Work request. When you find the line with "Великоросы (488, 544)" among the records below, reproduce it and each line after it exactly, ending with the line with "[Ответы Вадима Сидорова".

Provided records.
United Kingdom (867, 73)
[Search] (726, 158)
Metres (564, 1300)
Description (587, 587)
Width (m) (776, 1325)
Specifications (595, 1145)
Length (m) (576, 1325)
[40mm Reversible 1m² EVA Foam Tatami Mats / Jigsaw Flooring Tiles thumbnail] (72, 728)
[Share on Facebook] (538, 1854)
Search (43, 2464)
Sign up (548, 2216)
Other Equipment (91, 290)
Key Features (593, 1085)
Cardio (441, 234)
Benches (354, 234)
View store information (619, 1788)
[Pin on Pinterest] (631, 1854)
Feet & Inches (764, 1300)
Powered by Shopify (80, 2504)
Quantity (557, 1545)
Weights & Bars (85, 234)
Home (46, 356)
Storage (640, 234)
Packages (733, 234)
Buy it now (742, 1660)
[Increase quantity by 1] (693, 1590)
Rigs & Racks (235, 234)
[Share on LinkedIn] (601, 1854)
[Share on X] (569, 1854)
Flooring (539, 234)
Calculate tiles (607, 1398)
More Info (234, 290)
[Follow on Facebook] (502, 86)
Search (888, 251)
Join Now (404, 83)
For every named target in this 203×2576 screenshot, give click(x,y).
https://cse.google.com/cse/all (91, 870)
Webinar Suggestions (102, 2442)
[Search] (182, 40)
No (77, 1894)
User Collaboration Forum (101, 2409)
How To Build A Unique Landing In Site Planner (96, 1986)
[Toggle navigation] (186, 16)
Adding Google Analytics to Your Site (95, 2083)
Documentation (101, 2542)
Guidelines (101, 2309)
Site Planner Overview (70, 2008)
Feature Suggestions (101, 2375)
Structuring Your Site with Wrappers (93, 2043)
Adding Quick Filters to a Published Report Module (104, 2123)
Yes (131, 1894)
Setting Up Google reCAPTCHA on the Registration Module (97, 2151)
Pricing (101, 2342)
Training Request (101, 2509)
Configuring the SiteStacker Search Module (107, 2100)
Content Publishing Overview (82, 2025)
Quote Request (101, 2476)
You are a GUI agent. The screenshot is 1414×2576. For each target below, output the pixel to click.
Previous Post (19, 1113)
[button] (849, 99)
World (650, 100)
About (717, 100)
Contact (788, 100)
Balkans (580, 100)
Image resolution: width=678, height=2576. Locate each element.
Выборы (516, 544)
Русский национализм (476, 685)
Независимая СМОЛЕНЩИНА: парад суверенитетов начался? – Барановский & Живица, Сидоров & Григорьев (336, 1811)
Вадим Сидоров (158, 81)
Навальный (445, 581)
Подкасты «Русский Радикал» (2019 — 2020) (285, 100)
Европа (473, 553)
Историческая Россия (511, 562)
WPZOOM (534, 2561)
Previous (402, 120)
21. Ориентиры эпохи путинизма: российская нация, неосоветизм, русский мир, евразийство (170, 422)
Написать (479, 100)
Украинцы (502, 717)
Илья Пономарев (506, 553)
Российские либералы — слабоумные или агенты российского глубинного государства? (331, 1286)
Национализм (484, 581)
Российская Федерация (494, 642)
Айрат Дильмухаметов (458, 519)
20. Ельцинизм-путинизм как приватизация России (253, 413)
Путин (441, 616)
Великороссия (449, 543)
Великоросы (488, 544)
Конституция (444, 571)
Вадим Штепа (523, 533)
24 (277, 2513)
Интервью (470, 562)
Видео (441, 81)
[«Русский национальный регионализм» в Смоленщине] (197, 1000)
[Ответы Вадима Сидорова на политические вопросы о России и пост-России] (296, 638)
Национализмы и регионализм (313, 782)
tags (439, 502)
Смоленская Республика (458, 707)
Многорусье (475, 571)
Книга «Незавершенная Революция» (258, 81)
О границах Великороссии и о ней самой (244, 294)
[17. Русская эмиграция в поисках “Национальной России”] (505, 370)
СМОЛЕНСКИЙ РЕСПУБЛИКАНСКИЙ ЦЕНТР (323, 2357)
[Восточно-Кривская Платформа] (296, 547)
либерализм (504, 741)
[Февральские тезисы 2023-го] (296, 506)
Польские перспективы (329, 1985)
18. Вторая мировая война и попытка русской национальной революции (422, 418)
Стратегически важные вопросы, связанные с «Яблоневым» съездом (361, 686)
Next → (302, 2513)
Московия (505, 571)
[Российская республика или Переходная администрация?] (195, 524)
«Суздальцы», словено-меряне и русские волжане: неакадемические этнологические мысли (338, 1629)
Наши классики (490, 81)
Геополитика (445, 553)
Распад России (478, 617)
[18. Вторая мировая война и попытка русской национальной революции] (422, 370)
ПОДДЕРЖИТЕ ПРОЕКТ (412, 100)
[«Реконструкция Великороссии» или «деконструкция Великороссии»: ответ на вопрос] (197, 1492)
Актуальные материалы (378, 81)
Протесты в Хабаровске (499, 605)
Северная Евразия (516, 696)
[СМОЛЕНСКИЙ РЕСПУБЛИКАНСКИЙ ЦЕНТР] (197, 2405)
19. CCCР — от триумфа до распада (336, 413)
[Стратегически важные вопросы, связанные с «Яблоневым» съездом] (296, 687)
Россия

Problem solution.
Великоросы (488, 544)
Конституция (444, 571)
Вадим Штепа (523, 533)
24 (277, 2513)
Интервью (470, 562)
Видео (441, 81)
[«Русский национальный регионализм» в Смоленщине] (197, 1000)
[Ответы Вадима Сидорова на политические вопросы о России и пост-России] (296, 638)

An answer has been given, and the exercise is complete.